Task description —
Repeat the following entries exactly, excluding pictures.

Material shown —
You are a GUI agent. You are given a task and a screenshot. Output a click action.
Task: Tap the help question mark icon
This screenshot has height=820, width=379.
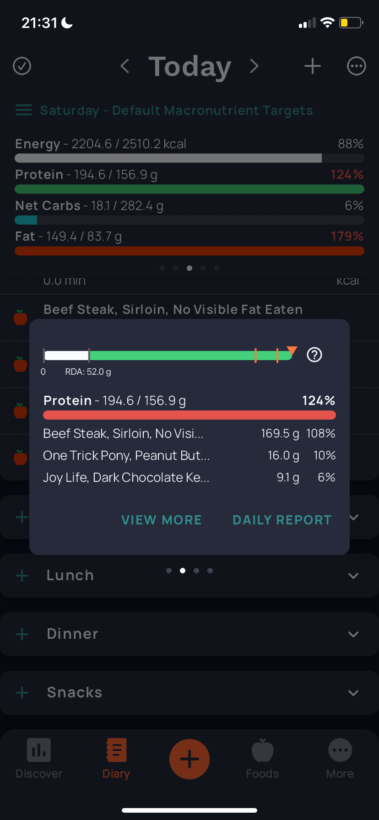[x=314, y=355]
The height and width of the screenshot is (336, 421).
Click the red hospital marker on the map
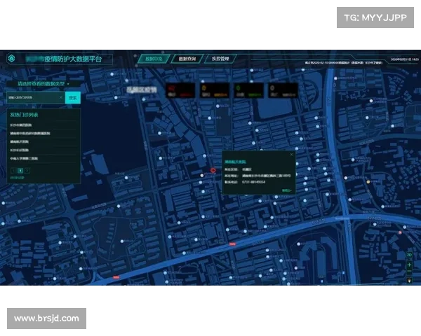pyautogui.click(x=214, y=170)
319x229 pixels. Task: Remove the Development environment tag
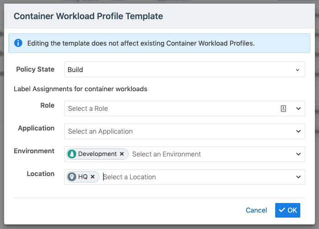[122, 154]
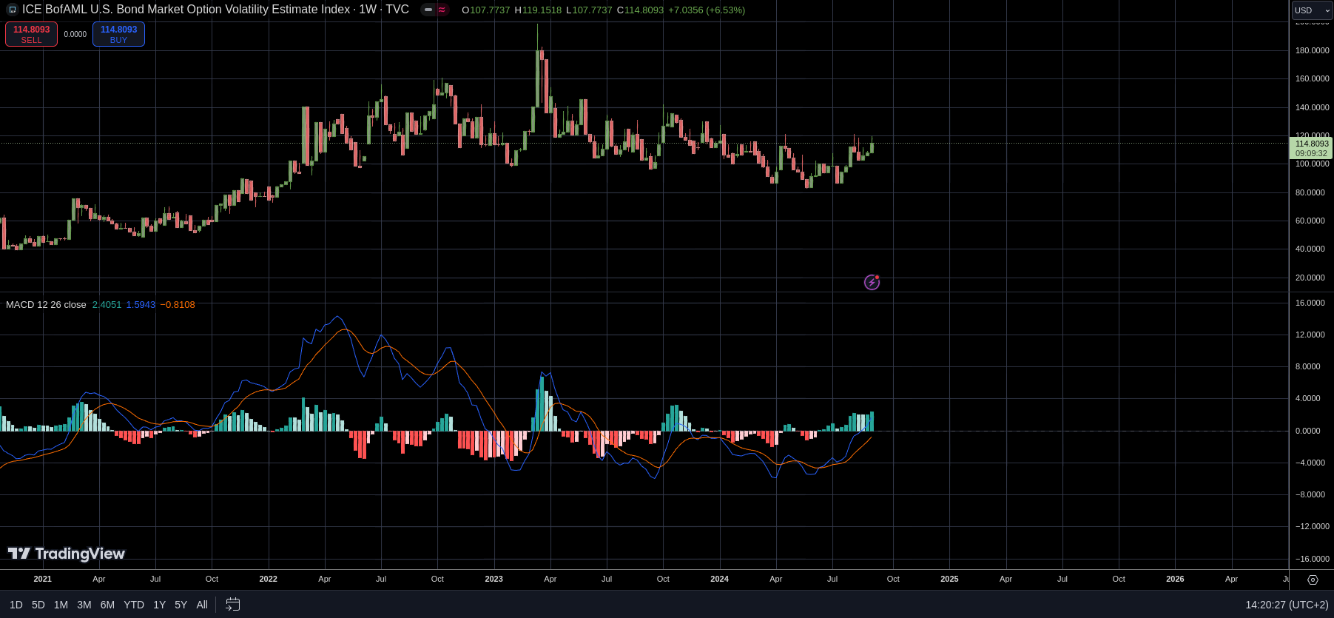Open chart settings gear at bottom right
Screen dimensions: 1334x618
(1313, 580)
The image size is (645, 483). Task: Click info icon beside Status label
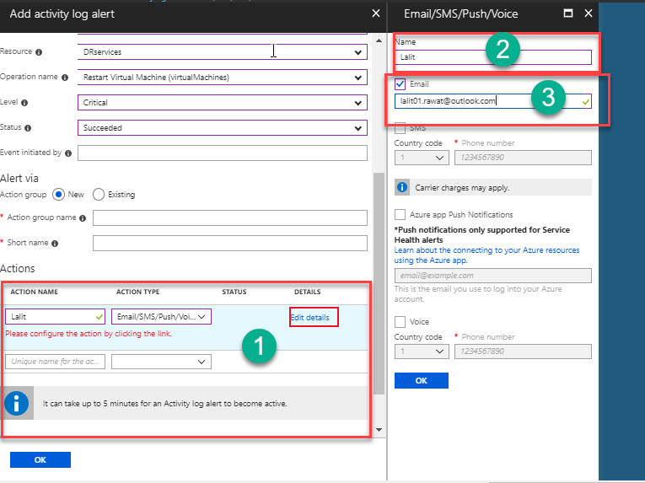pyautogui.click(x=28, y=128)
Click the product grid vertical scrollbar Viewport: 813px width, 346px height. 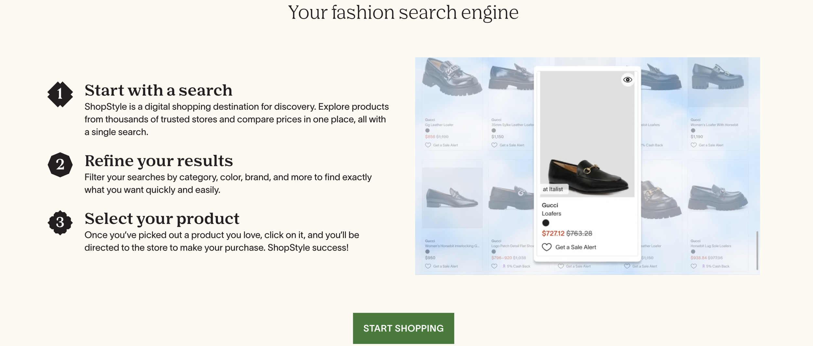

Solution for this problem —
You are a GUI agent. You are given a task and a screenshot. Output a click action.
Task: Tap the help question mark icon
This screenshot has height=820, width=379.
[x=314, y=355]
The height and width of the screenshot is (336, 421).
Click the red hospital marker on the map
pyautogui.click(x=214, y=170)
319x229 pixels. Task: Remove the Development environment tag
[122, 154]
Open chart settings gear at bottom right
Screen dimensions: 1334x618
(1313, 580)
The image size is (645, 483). Task: Click info icon beside Status label
pyautogui.click(x=28, y=128)
Click the product grid vertical scrollbar Viewport: 813px width, 346px height. 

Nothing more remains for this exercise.